Data section:

※ ※ ※

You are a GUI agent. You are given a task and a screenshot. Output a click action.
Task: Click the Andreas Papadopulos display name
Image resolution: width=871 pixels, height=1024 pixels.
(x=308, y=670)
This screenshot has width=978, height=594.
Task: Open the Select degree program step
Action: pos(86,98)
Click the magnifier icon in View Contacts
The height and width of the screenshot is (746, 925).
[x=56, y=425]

※ ※ ※

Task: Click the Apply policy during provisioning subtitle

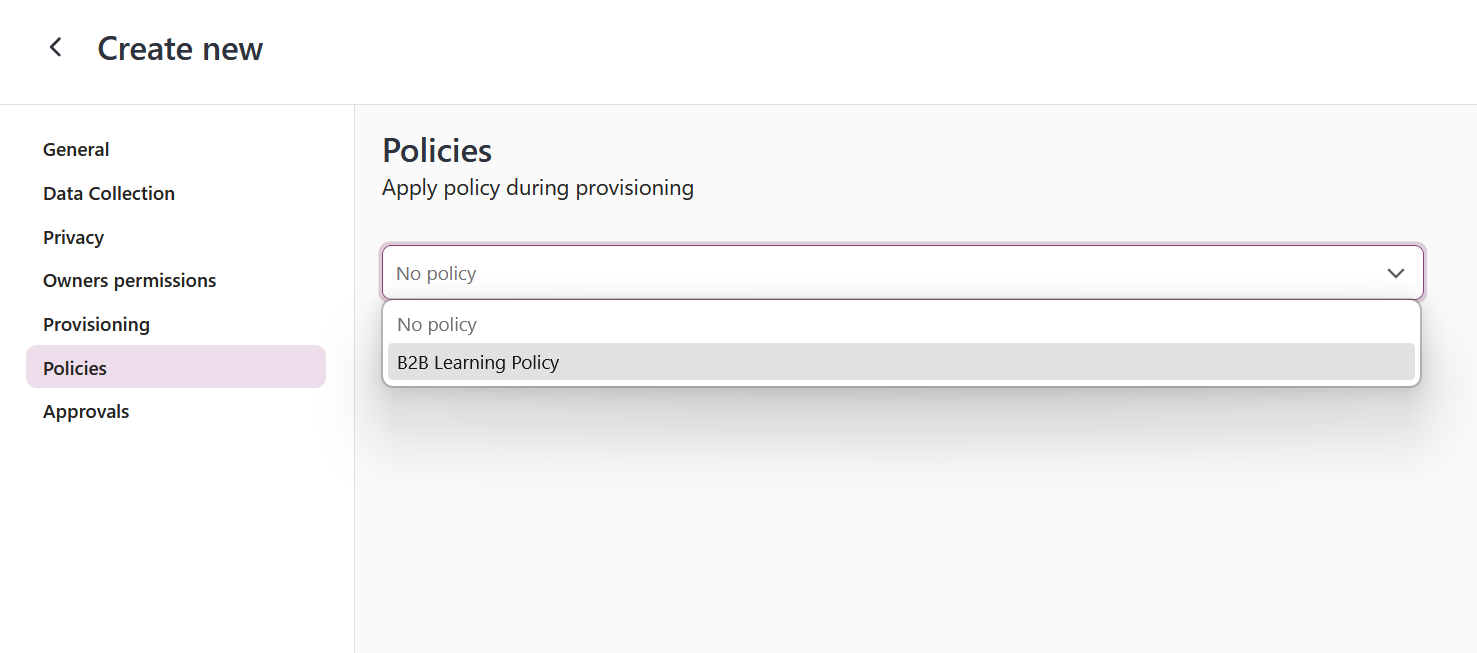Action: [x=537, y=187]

※ ※ ※

When you reach the line holding "You are a GUI" in the records above, begin reproducing exactly, stop after the line holding "Click the magnifier icon in View Contacts", and output nothing else.

You are a GUI agent. You are given a task and a screenshot. Output a click action.
Task: Click the Andreas Papadopulos display name
Image resolution: width=871 pixels, height=1024 pixels.
(x=308, y=670)
This screenshot has width=978, height=594.
Task: Open the Select degree program step
Action: pos(86,98)
Click the magnifier icon in View Contacts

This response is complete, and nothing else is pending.